There are opportunities to harness some of the climate funding of US$100 billion annually that was previously pledged to be provided by 2020 for mitigation and adaptation (http://www.greenclimate.fund/). This funding could help countries capitalise on the health co-benefits of climate change mitigation policies and reduce climate change impacts on health by preventing dangerous climate change.

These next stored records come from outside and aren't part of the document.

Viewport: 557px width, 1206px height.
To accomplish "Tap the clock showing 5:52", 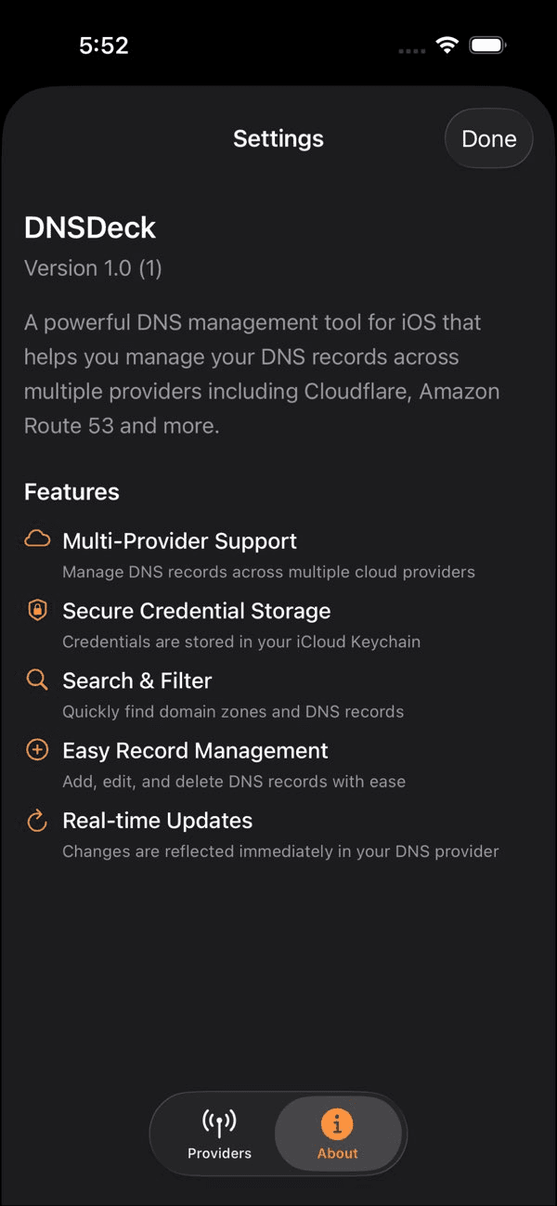I will coord(104,45).
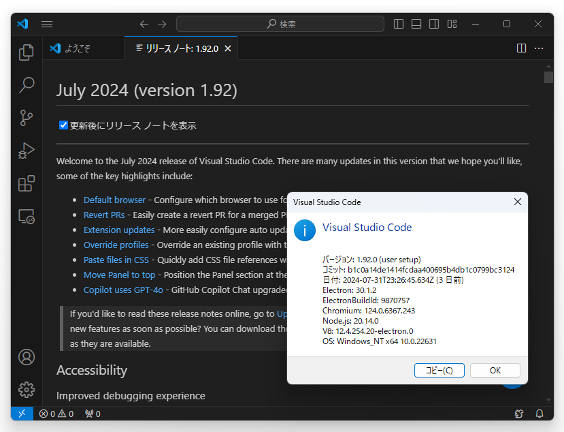Switch to the ようこそ tab
Screen dimensions: 564x432
(80, 48)
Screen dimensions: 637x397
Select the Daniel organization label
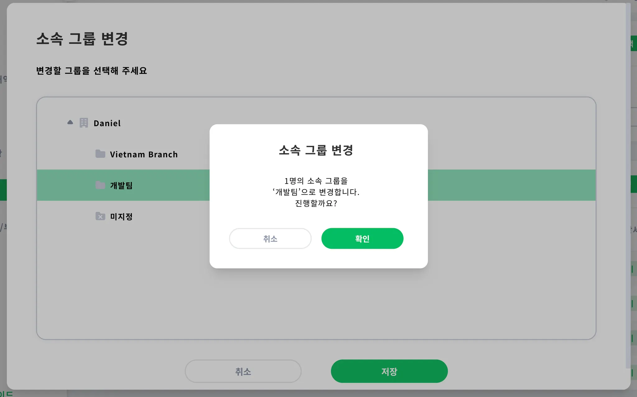point(107,123)
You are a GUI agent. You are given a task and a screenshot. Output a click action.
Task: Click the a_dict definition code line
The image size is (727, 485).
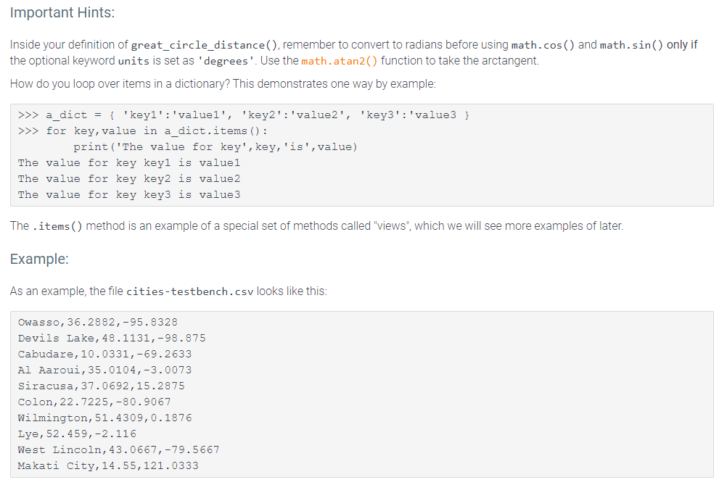coord(244,115)
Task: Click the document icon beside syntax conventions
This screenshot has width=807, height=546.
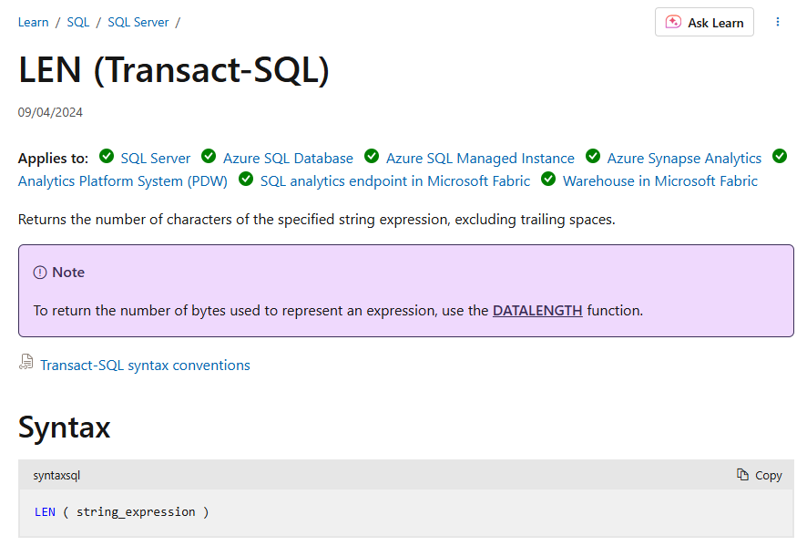Action: pos(26,362)
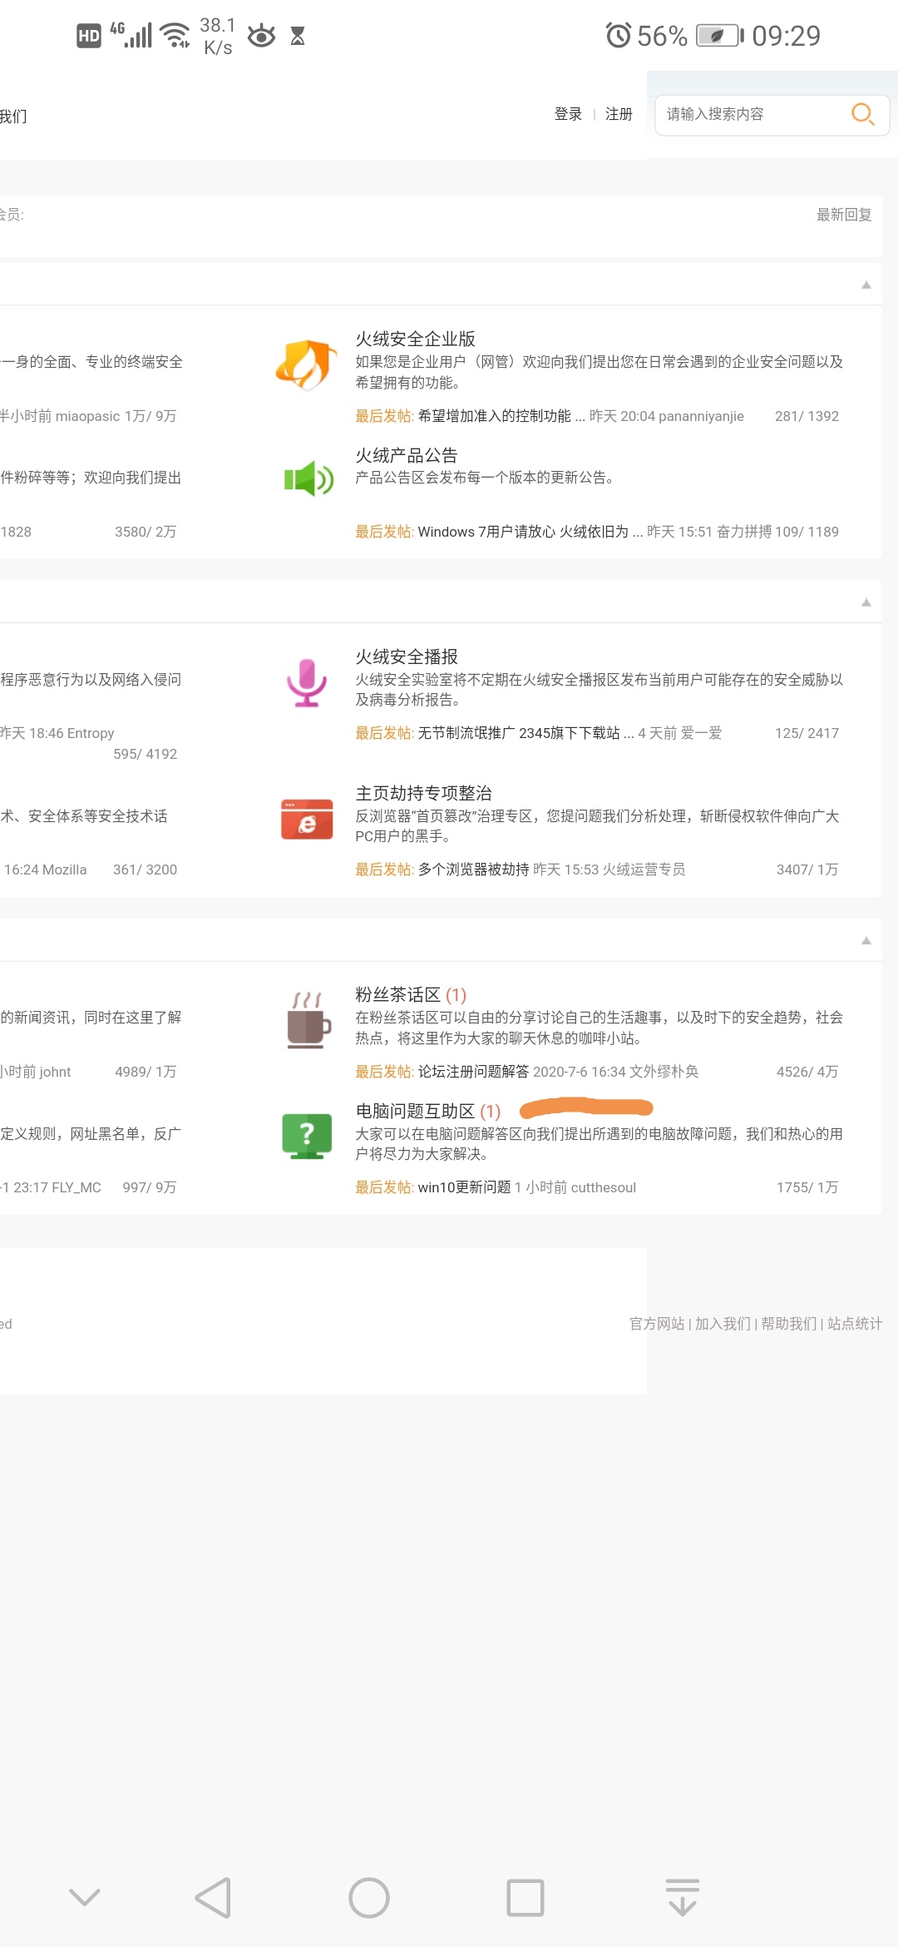Viewport: 898px width, 1947px height.
Task: Tap the green speaker announcement icon
Action: coord(308,479)
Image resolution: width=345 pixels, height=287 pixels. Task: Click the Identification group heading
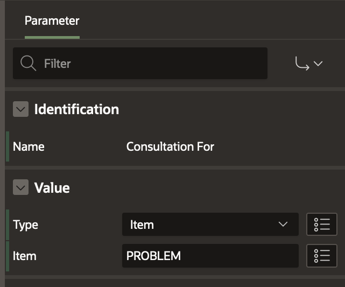[x=76, y=109]
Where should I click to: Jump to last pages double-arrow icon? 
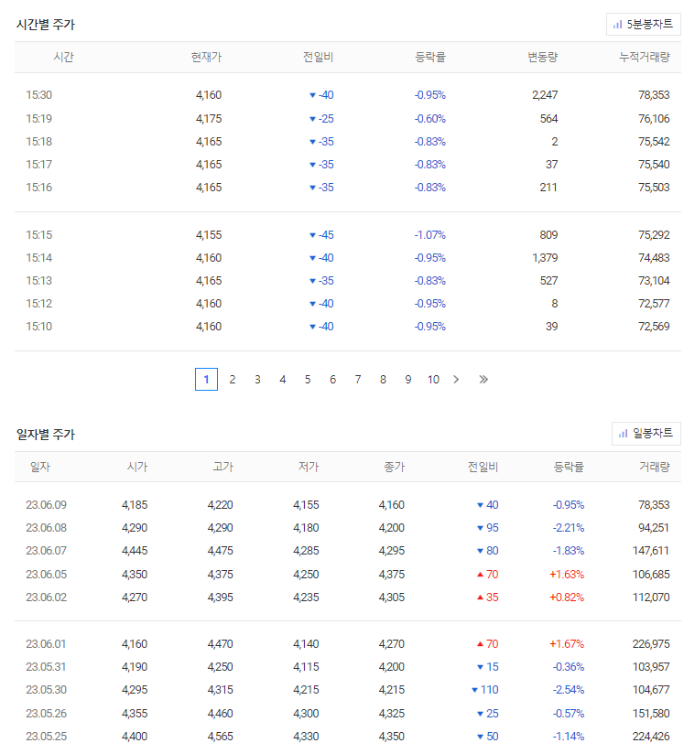[x=483, y=380]
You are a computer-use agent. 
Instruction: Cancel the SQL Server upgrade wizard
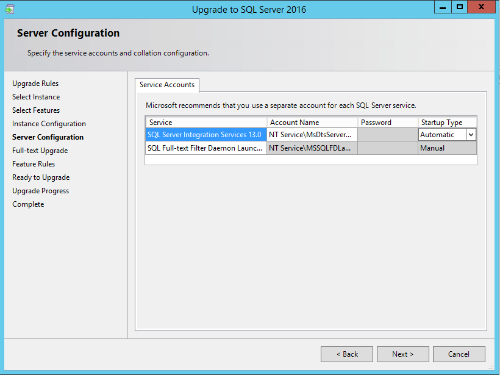click(x=459, y=354)
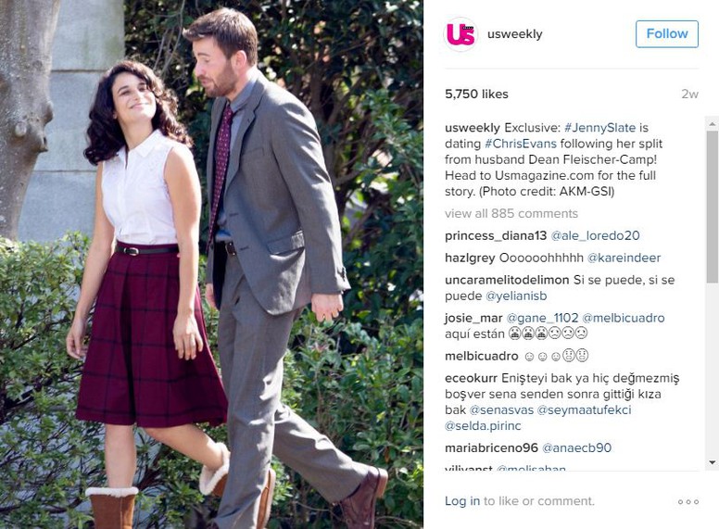Image resolution: width=719 pixels, height=529 pixels.
Task: Open the @ale_loredo20 mention
Action: 595,235
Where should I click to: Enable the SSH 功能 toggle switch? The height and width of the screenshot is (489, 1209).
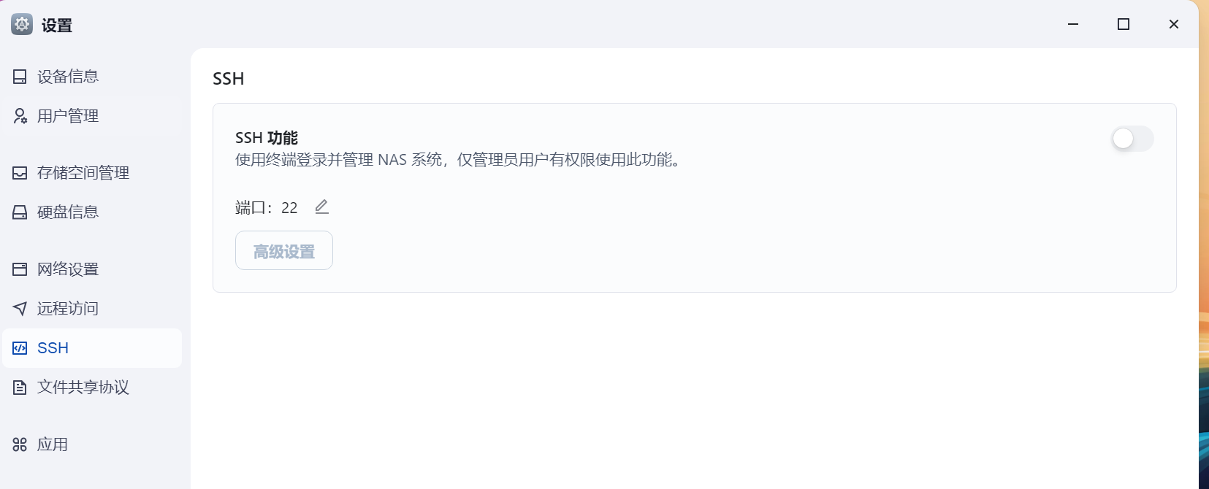pos(1132,139)
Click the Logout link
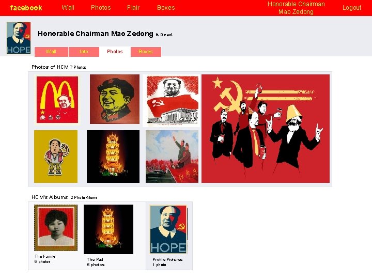The height and width of the screenshot is (279, 372). coord(352,8)
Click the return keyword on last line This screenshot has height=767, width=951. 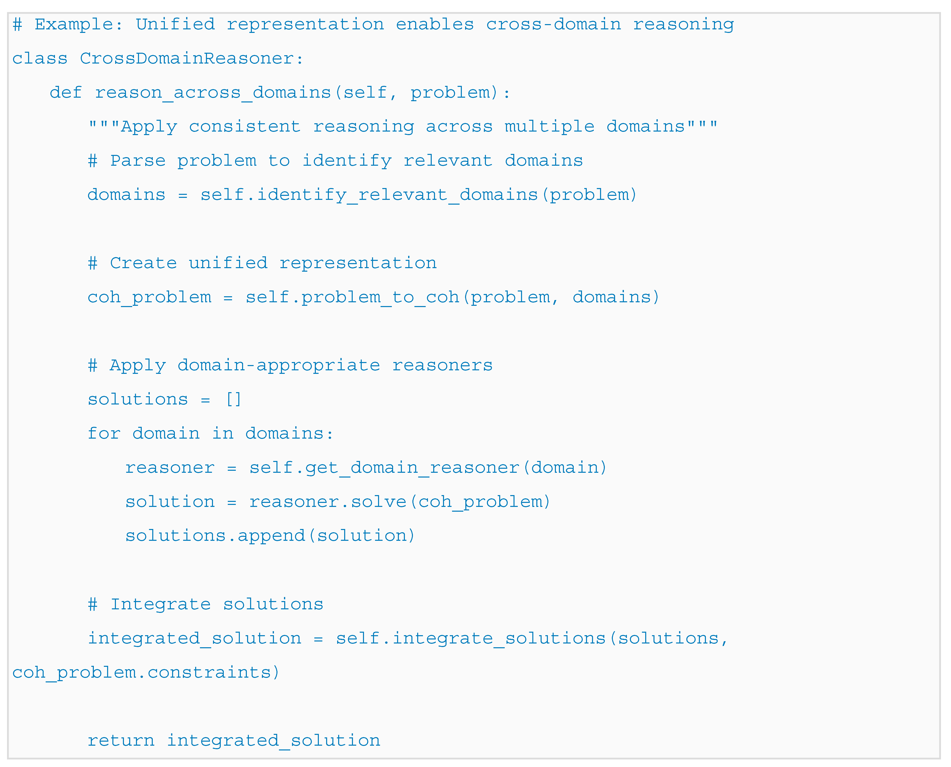[121, 741]
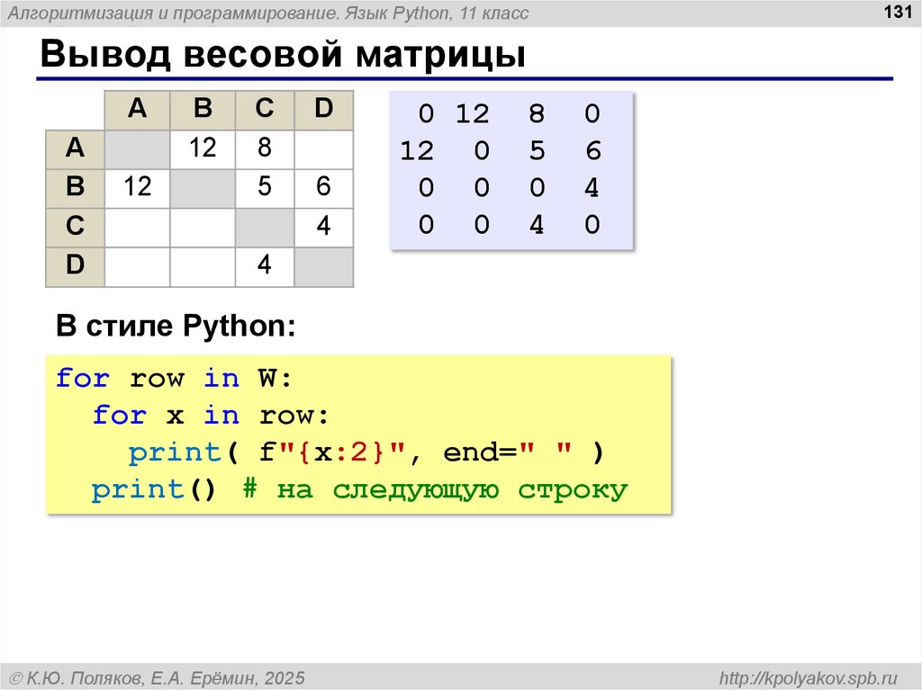Click the gray diagonal cell in row A
This screenshot has width=922, height=690.
pyautogui.click(x=137, y=148)
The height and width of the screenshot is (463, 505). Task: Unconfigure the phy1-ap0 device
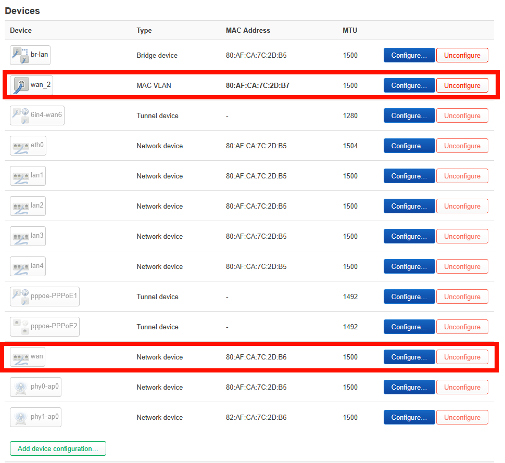coord(462,417)
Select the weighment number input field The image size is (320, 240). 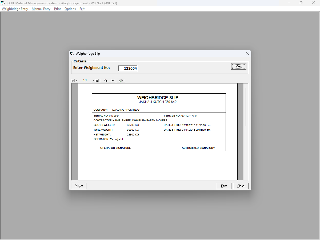click(x=127, y=68)
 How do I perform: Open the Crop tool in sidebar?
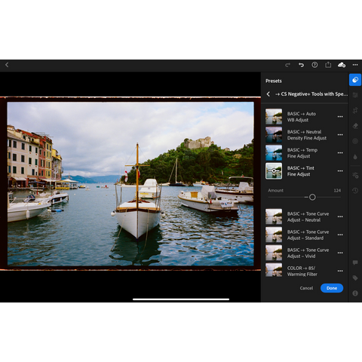pos(355,110)
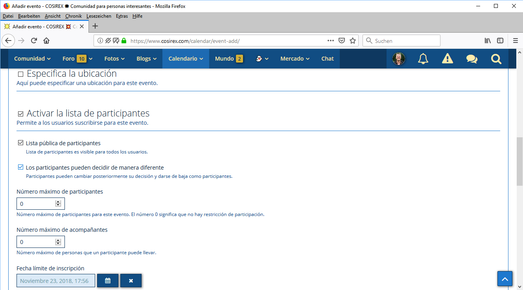Screen dimensions: 523x290
Task: Go to the Chat page
Action: click(x=327, y=59)
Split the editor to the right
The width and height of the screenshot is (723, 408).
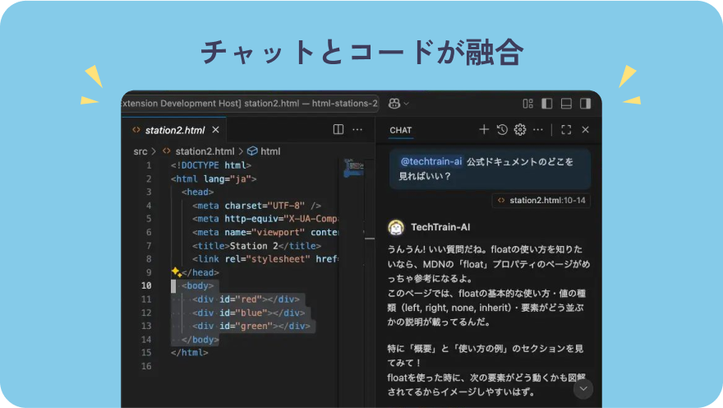(x=338, y=130)
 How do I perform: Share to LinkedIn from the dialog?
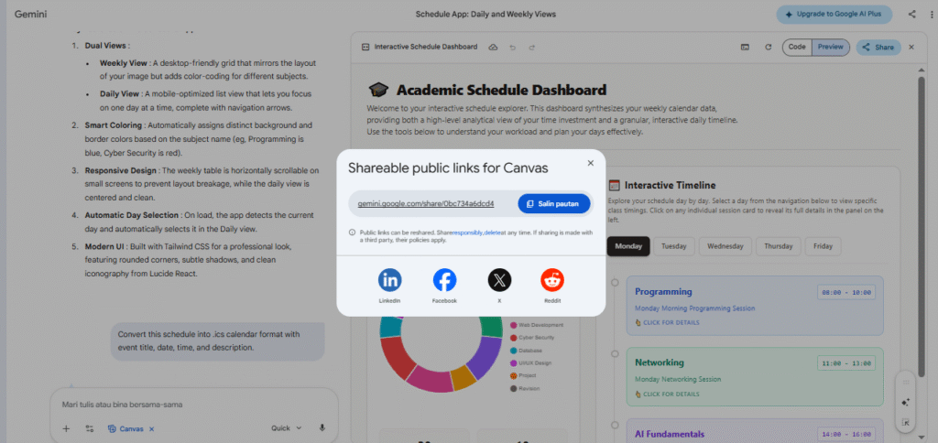pyautogui.click(x=389, y=280)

SDG target 3.7 aims to “ensure universal access to sexual and reproductive health-care services, including for family planning, information and education, and the integration of reproductive health into national strategies and programmes.” This, together with improved education of women (SDG goal 4), can improve pregnancy outcomes and the prospects for child survival through birth spacing. Although per capita GHG emissions in regions such as sub-Saharan Africa are currently low, these will grow if development is powered by fossil fuels, and population growth in vulnerable regions makes adaptation to climate change more difficult.

Conclusion

Whilst global environmental change poses major challenges to human health, there are opportunities to address disease prevention and environmental sustainability through integrated transformative policies. However, in order to realise this potential, unprecedented collaboration across sectors will be required in the coming decades. The economic and social drivers responsible for the challenges faced by humanity in the Anthropocene epoch must be addressed, including by removal of harmful subsidies, realignment of taxes to focus on health-damaging externalities, and reduction of inequities in health and wealth. Better health cannot be achieved and sustained without the recognition that human health ultimately depends on the integrity of natural systems.